There are, of course, other responses to the charge of vicious regress facing anti-foundationalists. The coherence theorist rejects the foundationalist's presupposition that justification is linear. Each belief is justified by virtue of its coherence with the rest of what one believes but one avoids the appearance of vicious circularity by insisting that one needn't first have justification for believing the other propositions in one's belief system. The coherence theorist's response to the argument for foundationalism is, of course, only as plausible as the coherence theory of justification (See coherence theories of justification).

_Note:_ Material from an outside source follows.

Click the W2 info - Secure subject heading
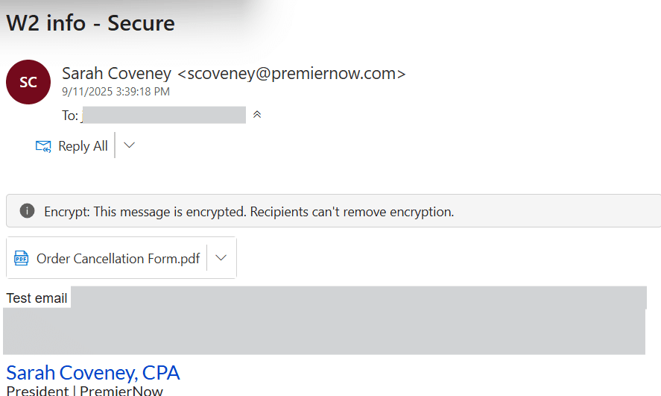This screenshot has width=661, height=396. click(90, 23)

Peter Klein (1998) may be the lone supporter of a view he calls infinitism. The infinitist accepts the need to be able to supply non-circular justification for believing what we do, but argues that given the complexity of the human mind and its capacity to entertain and justifiably believe an infinite number of propositions, there is nothing vicious about the relevant regresses we face. There is no reason to suppose that we would be unable to justify every proposition we believe by appeal to some other different proposition which we justifiably believe. Infinitism is a view that should be seriously considered, particularly once one realizes that one not only can but does have an infinite number of justified beliefs (e.g., that 2 is greater than 1, that 3 is greater that 1, and so on.). It is not clear, however, that even if the infinitist can cope with the epistemic regress argument foundationalism, he has a response to the conceptual regress argument discussed earlier. Klein will argue, however, that one needn't define inferential justification recursively by relying on a base clause that invokes the concept of noninferential justification. Rather one can employ a base clause the invokes an unanalyzed generic understanding of justification.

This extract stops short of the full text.